The minimum viable defense is:

  • treat tool outputs and retrieved content as untrusted;
  • restrict which tools the agent may call from untrusted contexts;
  • require approval before side-effecting actions;
  • and use explicit allowlists for browsing, execution, or system actions.

If the system relies mainly on “the model should ignore malicious instructions,” the defense is weak.

The most important rule is simple: tool outputs are data, not instructions. A browsed web page, retrieved chunk, support ticket, PDF, repository file, or third-party API response can contain text that looks like an instruction. The agent runtime has to preserve the authority boundary anyway.

That means the system should not let content returned by a tool decide:

  • which higher-privilege tool becomes available;
  • whether an approval gate is skipped;
  • whether secrets, customer data, or internal files are disclosed;
  • whether the agent can write, delete, purchase, publish, or message externally.

This is the practical meaning behind the common warning that tool outputs are untrusted. The warning is only useful when it becomes runtime design: narrow tools, explicit scopes, side-effect gates, and reviewable traces.

Tool-using agents now read:

  • web pages,
  • documents,
  • tickets,
  • code repositories,
  • and tool responses that may contain attacker-controlled text.

That means the model is no longer only interpreting user input. It is interpreting untrusted operational content that can try to redirect tool use or policy behavior.

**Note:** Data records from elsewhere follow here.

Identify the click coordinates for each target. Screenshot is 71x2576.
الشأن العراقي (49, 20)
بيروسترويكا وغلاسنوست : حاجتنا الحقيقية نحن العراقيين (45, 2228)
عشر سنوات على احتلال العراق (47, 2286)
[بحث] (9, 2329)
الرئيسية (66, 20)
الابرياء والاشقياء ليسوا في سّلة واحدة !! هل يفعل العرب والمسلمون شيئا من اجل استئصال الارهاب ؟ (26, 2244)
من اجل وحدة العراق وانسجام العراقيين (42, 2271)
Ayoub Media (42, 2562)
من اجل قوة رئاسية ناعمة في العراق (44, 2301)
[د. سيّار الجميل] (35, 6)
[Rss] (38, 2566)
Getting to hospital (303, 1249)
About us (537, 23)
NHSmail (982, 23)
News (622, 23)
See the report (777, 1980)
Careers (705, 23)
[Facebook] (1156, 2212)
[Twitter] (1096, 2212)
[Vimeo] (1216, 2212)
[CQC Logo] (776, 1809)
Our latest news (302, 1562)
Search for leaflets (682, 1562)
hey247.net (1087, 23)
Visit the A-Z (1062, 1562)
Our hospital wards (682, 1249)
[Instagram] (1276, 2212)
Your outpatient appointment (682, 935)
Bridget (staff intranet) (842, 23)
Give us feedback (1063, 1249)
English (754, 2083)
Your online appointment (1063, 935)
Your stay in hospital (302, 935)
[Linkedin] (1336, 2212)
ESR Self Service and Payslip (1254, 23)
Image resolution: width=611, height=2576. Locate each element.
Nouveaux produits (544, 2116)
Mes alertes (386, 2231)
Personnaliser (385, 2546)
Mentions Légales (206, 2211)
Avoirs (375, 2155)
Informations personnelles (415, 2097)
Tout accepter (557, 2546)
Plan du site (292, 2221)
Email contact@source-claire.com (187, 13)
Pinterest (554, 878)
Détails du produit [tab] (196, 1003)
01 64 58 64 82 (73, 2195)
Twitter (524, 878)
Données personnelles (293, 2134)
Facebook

Official sourceCurrent signalWhy it matters
Computer use guideOpenAI explicitly calls out prompt injection risk and recommends allowlists for expected websitesBrowser-facing agents need control-plane restrictions, not only prompt instructions
MCP authorization specificationAuthorization structure remains a separate layer around tool accessTool connectivity does not remove the need for strict permission and approval design
OpenAI Agents SDKGuardrails, tools, and handoffs are framework-level conceptsInjection defense has to be expressed at runtime and orchestration layers too

Prompt injection usually enters through:

  • web search results,
  • browsed pages,
  • uploaded files,
  • retrieved knowledge chunks,
  • tool output that includes attacker-controlled text.

The risk is not only bad prose. It is that the agent changes plan, tool choice, or action scope because it treated untrusted content as instructions.

System instructions, user instructions, and tool content should not be treated as the same authority.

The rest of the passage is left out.